Data items:
________________
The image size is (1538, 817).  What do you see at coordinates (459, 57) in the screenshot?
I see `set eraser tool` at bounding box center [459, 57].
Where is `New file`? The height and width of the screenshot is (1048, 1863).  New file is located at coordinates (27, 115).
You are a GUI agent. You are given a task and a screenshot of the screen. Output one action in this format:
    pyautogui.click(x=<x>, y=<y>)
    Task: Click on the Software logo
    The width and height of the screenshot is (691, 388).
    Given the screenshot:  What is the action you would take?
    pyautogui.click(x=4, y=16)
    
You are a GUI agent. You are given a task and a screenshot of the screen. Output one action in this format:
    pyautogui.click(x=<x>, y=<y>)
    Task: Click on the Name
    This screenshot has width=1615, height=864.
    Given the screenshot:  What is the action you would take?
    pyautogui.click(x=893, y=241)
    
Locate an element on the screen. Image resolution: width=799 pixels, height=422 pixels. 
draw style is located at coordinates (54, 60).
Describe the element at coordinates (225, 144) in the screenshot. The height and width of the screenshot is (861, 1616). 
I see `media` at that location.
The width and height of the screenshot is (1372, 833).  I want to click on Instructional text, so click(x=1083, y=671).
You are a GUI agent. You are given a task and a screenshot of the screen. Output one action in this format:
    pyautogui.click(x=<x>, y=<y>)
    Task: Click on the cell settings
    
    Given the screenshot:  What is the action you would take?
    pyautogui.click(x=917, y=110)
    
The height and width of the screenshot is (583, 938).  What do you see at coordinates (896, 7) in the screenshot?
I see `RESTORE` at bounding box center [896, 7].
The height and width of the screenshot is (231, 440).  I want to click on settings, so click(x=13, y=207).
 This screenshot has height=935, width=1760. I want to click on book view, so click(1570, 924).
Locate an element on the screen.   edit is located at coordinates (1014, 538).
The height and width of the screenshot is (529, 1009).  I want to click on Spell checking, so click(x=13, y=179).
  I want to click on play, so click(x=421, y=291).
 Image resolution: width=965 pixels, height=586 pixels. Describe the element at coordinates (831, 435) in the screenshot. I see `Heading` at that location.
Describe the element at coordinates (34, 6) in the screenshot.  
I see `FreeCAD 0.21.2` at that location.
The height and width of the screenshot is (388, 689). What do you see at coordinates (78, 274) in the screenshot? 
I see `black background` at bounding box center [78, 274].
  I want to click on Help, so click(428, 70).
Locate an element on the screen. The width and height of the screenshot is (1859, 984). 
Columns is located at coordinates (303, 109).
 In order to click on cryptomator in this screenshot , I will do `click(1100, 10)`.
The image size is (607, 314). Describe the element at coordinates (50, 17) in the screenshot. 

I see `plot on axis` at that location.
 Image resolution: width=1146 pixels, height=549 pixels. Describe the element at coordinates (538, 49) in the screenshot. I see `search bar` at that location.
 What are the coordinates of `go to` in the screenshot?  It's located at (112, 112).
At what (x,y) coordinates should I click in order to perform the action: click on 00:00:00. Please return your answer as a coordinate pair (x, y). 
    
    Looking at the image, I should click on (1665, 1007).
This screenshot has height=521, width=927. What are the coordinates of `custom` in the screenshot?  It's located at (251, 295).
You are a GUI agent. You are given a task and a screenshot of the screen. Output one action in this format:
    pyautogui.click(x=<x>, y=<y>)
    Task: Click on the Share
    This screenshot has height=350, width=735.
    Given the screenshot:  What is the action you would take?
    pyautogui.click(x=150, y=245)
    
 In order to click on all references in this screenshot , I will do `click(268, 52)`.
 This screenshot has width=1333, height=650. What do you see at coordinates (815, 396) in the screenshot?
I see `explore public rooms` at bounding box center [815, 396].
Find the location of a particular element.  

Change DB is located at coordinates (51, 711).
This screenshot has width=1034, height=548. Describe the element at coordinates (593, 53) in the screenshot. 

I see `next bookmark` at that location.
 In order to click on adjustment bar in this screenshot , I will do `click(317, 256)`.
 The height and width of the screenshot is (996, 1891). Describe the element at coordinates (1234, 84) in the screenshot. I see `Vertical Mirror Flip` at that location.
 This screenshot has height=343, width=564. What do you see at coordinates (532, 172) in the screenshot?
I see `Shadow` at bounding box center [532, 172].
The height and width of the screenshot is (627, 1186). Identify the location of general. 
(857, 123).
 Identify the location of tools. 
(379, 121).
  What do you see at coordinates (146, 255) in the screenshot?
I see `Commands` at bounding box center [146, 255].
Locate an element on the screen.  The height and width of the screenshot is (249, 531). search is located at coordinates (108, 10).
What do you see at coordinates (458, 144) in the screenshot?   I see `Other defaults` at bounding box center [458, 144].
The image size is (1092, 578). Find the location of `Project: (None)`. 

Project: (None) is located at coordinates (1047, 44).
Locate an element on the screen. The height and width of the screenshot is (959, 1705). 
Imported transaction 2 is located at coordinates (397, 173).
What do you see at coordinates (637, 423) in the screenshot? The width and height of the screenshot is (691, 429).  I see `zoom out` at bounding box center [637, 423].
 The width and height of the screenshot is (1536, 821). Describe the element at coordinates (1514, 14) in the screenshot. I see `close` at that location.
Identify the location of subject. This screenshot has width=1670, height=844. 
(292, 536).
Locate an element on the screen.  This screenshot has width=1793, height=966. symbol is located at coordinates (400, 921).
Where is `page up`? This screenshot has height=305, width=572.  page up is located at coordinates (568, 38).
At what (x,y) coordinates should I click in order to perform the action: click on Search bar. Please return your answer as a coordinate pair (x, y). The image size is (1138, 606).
________________
Retype the material verbatim, beginning at the line that contains "coordinates (27, 115)." and stopping after the line that contains "center [896, 7].".

Where is `New file`? The height and width of the screenshot is (1048, 1863).  New file is located at coordinates (27, 115).
You are a GUI agent. You are given a task and a screenshot of the screen. Output one action in this format:
    pyautogui.click(x=<x>, y=<y>)
    Task: Click on the Software logo
    The width and height of the screenshot is (691, 388).
    Given the screenshot:  What is the action you would take?
    pyautogui.click(x=4, y=16)
    
You are a GUI agent. You are given a task and a screenshot of the screen. Output one action in this format:
    pyautogui.click(x=<x>, y=<y>)
    Task: Click on the Name
    This screenshot has width=1615, height=864.
    Given the screenshot:  What is the action you would take?
    pyautogui.click(x=893, y=241)
    
Locate an element on the screen. Image resolution: width=799 pixels, height=422 pixels. 
draw style is located at coordinates (54, 60).
Describe the element at coordinates (225, 144) in the screenshot. The height and width of the screenshot is (861, 1616). 
I see `media` at that location.
The width and height of the screenshot is (1372, 833).  I want to click on Instructional text, so click(x=1083, y=671).
You are a GUI agent. You are given a task and a screenshot of the screen. Output one action in this format:
    pyautogui.click(x=<x>, y=<y>)
    Task: Click on the cell settings
    
    Given the screenshot:  What is the action you would take?
    pyautogui.click(x=917, y=110)
    
The height and width of the screenshot is (583, 938).  What do you see at coordinates (896, 7) in the screenshot?
I see `RESTORE` at bounding box center [896, 7].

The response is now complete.